¿Les he dicho ya que me cago en la reina de Dinamarca, y con un ánimus iniuriandi del copón bendito?

Hipocresía criolla

13/10/2019

Ellos tenían la Biblia y nosotros teníamos la tierra. Y nos dijeron: "Cierren los ojos y recen". Y cuando abrimos los ojos, ellos tenían la tierra y nosotros teníamos la Biblia.

Eduardo Galeano

Es que no puedo con la hipocresía criolla. La izquierda tiene algunos santones, autores de frases vacuas, pero pretenciosas, entre los que se encuentra en puesto de honor Eduardo Galeano. Me iría a la derecha, solo para que nadie me pueda identificar con ellos…

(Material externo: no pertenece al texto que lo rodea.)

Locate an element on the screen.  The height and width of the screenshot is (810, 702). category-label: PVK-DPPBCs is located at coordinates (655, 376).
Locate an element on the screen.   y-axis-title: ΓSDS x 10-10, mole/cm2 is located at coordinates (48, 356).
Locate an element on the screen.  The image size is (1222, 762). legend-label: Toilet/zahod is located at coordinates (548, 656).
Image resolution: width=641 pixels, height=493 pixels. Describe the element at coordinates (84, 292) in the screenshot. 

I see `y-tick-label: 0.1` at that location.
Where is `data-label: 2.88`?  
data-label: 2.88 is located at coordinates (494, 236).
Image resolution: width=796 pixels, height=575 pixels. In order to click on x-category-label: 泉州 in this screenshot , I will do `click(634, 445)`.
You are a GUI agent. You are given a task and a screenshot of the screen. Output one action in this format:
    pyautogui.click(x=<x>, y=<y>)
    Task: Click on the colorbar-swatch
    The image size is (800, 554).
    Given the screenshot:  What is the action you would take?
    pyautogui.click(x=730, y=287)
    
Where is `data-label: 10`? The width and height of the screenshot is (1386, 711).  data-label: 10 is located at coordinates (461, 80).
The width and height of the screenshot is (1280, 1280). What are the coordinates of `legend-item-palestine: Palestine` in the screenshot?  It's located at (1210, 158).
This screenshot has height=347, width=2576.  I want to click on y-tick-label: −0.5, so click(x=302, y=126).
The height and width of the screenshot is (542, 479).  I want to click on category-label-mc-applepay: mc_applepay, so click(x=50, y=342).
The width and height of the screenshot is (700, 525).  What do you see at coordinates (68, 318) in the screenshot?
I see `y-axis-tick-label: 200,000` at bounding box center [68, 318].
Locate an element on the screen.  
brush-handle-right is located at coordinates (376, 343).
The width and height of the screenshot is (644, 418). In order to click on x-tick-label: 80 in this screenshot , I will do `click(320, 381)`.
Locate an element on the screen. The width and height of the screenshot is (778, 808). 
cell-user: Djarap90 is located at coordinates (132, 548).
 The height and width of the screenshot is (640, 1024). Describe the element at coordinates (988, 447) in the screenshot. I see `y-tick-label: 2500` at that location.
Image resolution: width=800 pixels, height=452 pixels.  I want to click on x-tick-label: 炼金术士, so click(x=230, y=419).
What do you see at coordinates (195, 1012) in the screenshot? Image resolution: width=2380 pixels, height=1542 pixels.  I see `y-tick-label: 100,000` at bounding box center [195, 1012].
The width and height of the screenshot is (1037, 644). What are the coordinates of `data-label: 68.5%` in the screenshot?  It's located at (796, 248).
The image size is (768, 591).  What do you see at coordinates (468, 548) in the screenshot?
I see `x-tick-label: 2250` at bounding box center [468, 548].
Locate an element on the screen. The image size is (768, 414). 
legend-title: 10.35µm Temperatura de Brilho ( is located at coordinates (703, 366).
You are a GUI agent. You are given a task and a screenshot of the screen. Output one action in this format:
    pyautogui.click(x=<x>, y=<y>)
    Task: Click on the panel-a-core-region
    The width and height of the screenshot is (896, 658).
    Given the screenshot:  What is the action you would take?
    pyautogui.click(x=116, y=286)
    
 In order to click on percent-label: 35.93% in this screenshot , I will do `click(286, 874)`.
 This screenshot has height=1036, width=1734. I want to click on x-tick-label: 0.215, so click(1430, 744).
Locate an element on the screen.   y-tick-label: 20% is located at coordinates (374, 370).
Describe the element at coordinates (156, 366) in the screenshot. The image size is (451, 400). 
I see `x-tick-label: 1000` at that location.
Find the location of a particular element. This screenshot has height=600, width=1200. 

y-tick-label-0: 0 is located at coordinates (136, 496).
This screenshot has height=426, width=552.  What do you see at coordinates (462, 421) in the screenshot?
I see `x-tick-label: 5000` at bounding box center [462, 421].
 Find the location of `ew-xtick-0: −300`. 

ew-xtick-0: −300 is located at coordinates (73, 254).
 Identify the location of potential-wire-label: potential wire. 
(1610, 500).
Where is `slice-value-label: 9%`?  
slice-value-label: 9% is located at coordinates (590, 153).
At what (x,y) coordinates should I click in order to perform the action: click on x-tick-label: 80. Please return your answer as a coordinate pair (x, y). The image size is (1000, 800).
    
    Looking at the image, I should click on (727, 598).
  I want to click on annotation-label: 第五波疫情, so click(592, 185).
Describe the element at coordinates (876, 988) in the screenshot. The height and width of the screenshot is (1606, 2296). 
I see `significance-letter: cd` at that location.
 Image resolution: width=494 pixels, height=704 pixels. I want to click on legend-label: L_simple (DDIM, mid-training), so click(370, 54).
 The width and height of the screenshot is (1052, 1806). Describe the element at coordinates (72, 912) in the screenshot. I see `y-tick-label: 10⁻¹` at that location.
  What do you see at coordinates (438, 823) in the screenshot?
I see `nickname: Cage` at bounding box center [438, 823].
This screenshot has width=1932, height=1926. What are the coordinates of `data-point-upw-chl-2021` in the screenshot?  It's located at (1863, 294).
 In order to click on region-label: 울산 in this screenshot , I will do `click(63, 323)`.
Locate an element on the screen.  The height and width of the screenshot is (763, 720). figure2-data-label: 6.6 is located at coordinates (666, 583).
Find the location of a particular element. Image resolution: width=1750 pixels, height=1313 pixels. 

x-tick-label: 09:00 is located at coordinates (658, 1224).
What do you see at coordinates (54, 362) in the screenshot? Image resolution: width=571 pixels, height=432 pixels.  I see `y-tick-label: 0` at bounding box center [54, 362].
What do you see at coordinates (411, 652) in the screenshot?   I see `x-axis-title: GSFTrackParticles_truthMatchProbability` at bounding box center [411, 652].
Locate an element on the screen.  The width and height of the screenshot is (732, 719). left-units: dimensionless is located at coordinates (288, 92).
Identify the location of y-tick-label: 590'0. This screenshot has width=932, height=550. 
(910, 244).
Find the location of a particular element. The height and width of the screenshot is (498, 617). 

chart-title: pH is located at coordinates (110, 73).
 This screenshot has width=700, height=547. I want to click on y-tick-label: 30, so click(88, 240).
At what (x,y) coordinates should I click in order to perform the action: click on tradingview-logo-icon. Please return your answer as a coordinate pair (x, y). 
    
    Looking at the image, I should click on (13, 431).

Eduardo Galeano, con su sonrisa bondadosa, sus ojos achinados, su enervante pose altanera y elitista, y su ignorancia supongo que simulada, y por lo tanto de mala fe, es uno de ellos… Busquen en internet y encontrarán cientos de frases vacías firmadas por este caballero. Ésta que les traigo aquí, que ayer circuló por los ámbitos de la izquierda virtual -nunca mejor dicho lo de virtual que en este caso- con ocasión de la fiesta del Pilar es una de ellas. Es todo un tratado de hipocresía criolla.

Porque digo yo: ¿a quién se refiere Galeano cuando habla de «ellos» y de «nosotros». ¿No se han fijado ustedes en que Galeano es un blanquito de libro, que podía haber nacido en Soria o en Düsseldorf? Un criollo, un descendiente de la burguesía blanca local que organizó la independencia -no la cuestiono, que ese es otro debate histórico- de espaldas a la población autóctona, salvo que sirviera de carne de cañón?

Quizás su frase, para ser honesta, hubiera debido ser:

-Llegamos. Teníamos la Biblia y ellos tenían la tierra, y les dijimos: «cierren los ojos y recen». Y cuando abrieron los ojos, nosotros teníamos la tierra y ellos tenían la Biblia.

Incluso así la frase reflejaría una estupidez, pero al menos sería honesta, porque se reconocería a sí mismo como lo que era: el descendiente de quienes llegaron y , siglos mas tarde, organizaron una independencia que dejó fuera a la población original. Pero seguiría siendo una gran falsedad, porque, a fin de cuentas, lo que hace es aplicar los criterios morales de hoy a hechos acaecidos hace 530 años.

En fin, todo esto era para decirles que no soporto a los hipócritas, sobre todo, cuando nos los colocan como santones y personas virtuosas.